Why do people use pen names? More specifically: why do crime writers have so many each? I know the answer, and it’s complicated.

Pen Name Hell
Photo by Clem Onojeghuo on Unsplash

John le Carré does not exist. It is a fictional name created by the spy, David Cornwell. Ian Fleming did exist. The man was the writer, the writer the man. Why the difference? David’s novels were not permitted by his employers, at various times both MI5 and MI6. So he sent his books off, not expecting to get published, and conjured up the name John the Square as professional cover. Years later, after leaving the service, he was stuck with the name.

Fleming was always a writer, once he left the military and had a ‘good war’. He had no need to hide himself, and he is only remembered for one thing: as the creator of James Bond. Nobody remembers him for Chitty Chitty Bang Bang, so he got away with it. Ian Fleming on the cover.

When I started writing, I always wanted to use my own name. But by the time I got a novel I wanted to send to a publisher, I had a day job. Not in the secret service, but the civilian equivalent. That’s right, management consultancy. They hated any sign of individuality and the thing I most feared was, paradoxically, success. So I made up a name. In the days before Amazon, I became Paul Charles. I chose badly. There already was a Paul Charles.

After time away from writing, I came upon a better ruse. I would use the German spelling of my name. In the era of Google, changing one letter of your name suddenly makes you invisible. I became, and remain, P. C. DETTMANN. Note the alluring use of capital letters. Note the careful removal of gender. Yes, this was a better disguise.

And now, I feel too close to the new name. Worse, I want to write a pulp story that will be deliberately unoriginal and derivative. A. A. Fair meets Raymond Chandler. With a bit of Robert B. Parker mixed in. In this role, I become: Ernest McQueen. Why?

Richard Bachman?

Why did Erle Stanley Gardner, creator of Perry Mason, have to use A. A. Fair as a pen name? Well, probably he didn’t. But Stephen King became Richard Bachman for his marginal efforts back in the day. He even faked up an author photo using his agent’s friend! Why? Raymond Chandler never bothered. The answer goes back to the early days of publishing.

Like current film directors, the name of the author is a brand that is supposed to convey a sense of content. You know what Stephen King means in the bookshop. You know what section he lives in, and you know his books have certain common features. If Stephen King wrote a steamy romance, you’d stop buying Stephen King.

One reason James Patterson is given bad publicity is that he doesn’t write all of his books.
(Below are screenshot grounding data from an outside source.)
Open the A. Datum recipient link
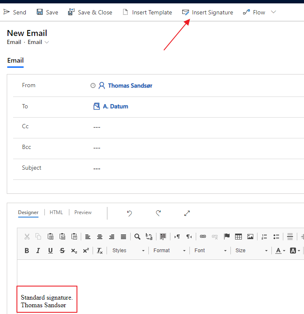The height and width of the screenshot is (314, 304). point(115,106)
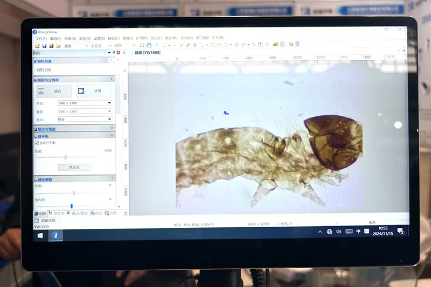Click the 色温 color temperature slider
Screen dimensions: 431x287
click(x=66, y=157)
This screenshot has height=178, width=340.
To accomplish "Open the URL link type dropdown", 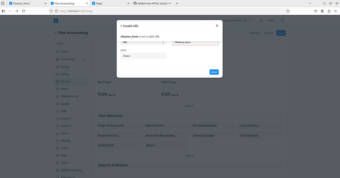I will [x=143, y=43].
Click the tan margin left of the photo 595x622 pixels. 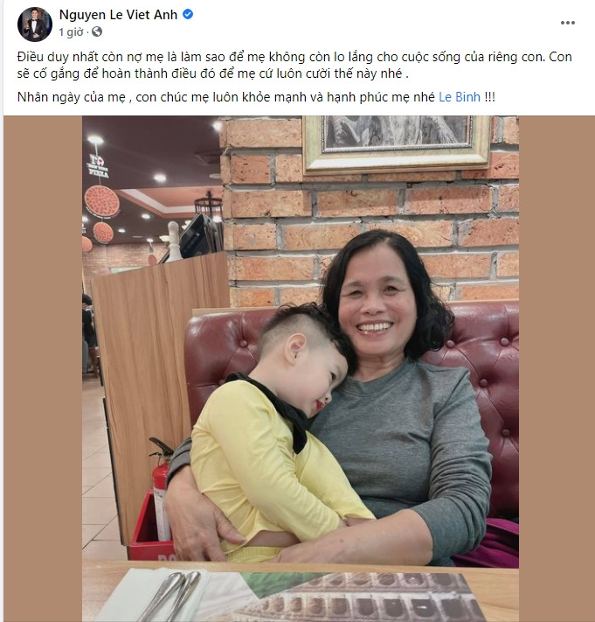click(43, 368)
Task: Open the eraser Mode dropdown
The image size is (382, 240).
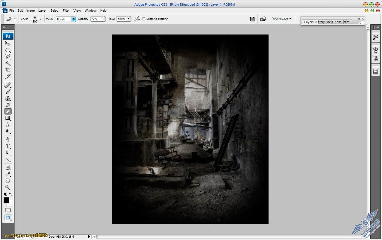Action: coord(66,19)
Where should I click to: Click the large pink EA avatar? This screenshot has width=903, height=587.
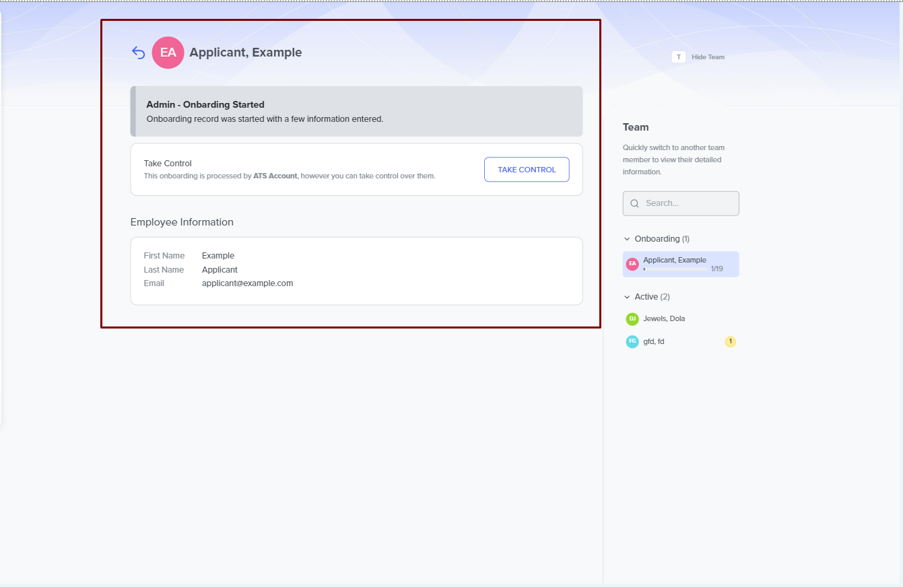[168, 53]
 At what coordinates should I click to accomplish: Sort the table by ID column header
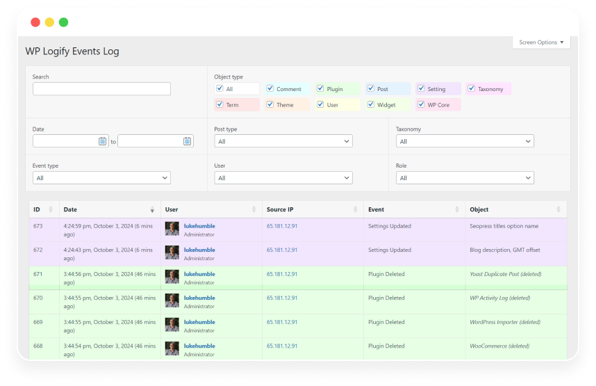(x=37, y=209)
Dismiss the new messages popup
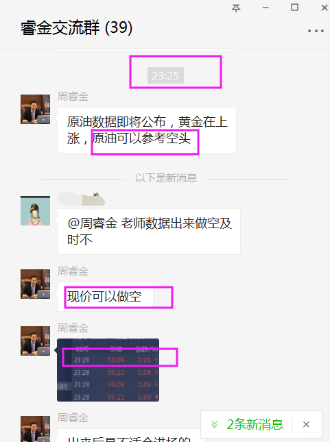 pyautogui.click(x=306, y=424)
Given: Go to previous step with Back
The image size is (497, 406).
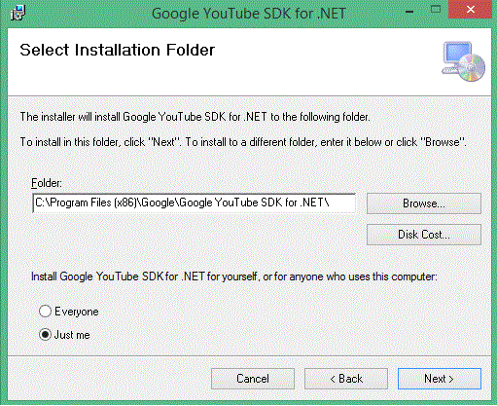Looking at the screenshot, I should [x=346, y=379].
He is more like a film director, controlling other ghost writers. This is accepted in the movies, but not so much in books. Not today, but maybe tomorrow. Ian Fleming lives on, writing through many other British authors who create a pastiche of James Bond that is indistinguishable (sometimes) from the real thing.

I give traditional publishers a hard time here and elsewhere online. I believe that, certainly in London, the established names are dinosaurs wondering why that rock hit the earth and created the internet. Unlike Hollywood, they have failed to adapt. True, they have seen off the eBook, probably forever, but the eBook only became a threat because they had dropped their guard.

So Ernest McQueen is my pulp crime persona. He came to me like any other character. A mix of Hemingway, Steve McQueen and Ellery Queen, who also did not exist. Ernest is older than me, and wiser. He is more brave and daring. His writing is more visceral. Dear reader, I prefer his books to mine!

So these are the reasons that writers fake up names. It’s not just to hide, although sometimes it is. It is to become free. A writer without friends and family, a writer who does not exist, is free to be true to the story.